Polestar pledges to be transparent about carbon footprint. Rivian teases the towing capability of its R1T electric truck. Daimler targets electrified long-haul trucking with fuel cells. Cadillac is making some big asks of its dealerships. And a week of high-profile controversy results in some change at Nikola. This and more, here at Green Car Reports.
Rivian has shown the pre-production version of its R1T electric pickup pulling an 11,000-pound trailer up Davis Dam Grade—that’s 3,500 feet elevation gain in just 11.4 miles—in scorching temps of up to 118 degrees Fahrenheit. Considering its off-roading and water-fording ability, it’s an ability set unlike any production-ready electric truck yet.
Daimler has revealed the GenH2 long-haul hydrogen fuel-cell semi truck, for series production in the late 2020s. The announcement follows a pivot this year away from passenger vehicles for the technology, although the truckmaker emphasizes that it’s also pushing ahead with battery-electric trucks.
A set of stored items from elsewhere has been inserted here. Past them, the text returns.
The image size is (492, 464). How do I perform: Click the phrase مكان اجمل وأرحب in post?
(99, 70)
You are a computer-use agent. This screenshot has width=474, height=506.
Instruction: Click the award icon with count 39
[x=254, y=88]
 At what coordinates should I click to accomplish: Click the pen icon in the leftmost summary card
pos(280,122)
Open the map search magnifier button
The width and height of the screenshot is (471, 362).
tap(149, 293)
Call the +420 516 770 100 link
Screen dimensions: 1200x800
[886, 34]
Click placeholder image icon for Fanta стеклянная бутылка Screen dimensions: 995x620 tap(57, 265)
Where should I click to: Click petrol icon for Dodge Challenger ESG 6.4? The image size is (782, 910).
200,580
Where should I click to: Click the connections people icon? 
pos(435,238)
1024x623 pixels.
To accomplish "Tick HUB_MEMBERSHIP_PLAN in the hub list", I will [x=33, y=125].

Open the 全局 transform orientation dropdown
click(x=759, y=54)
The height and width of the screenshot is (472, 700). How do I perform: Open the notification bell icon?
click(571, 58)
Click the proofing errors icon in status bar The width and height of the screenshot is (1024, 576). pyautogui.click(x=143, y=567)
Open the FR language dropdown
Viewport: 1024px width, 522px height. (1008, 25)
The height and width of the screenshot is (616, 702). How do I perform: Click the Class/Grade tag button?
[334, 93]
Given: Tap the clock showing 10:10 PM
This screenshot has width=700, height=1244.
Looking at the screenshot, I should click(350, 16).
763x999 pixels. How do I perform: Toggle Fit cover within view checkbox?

GM’s Cadillac luxury brand, on the way to being mostly electric by the end of the decade, is reportedly requiring its dealerships to install DC fast-charging stations—to an estimated cost of $200,000 for each facility.
Yesterday we looked at Polestar’s claim that there’s “a disturbing lack of transparency” about EV carbon footprint. The brand has declared that it will release full details on the carbon footprint of its vehicles, including emissions from manufacturing.
And over at Motor Authority: Trevor Milton, the executive chairman and founder of Nikola Corporation, has stepped down, and appointed former GM VP Stephen Girsky as its new chairman. The move follows reports last week that the DOJ and SEC had probes looking into allegations of fraud and misrepresentation of its technology and vehicles. Milton still owns about 24% of the company’s stock, according to Bloomberg.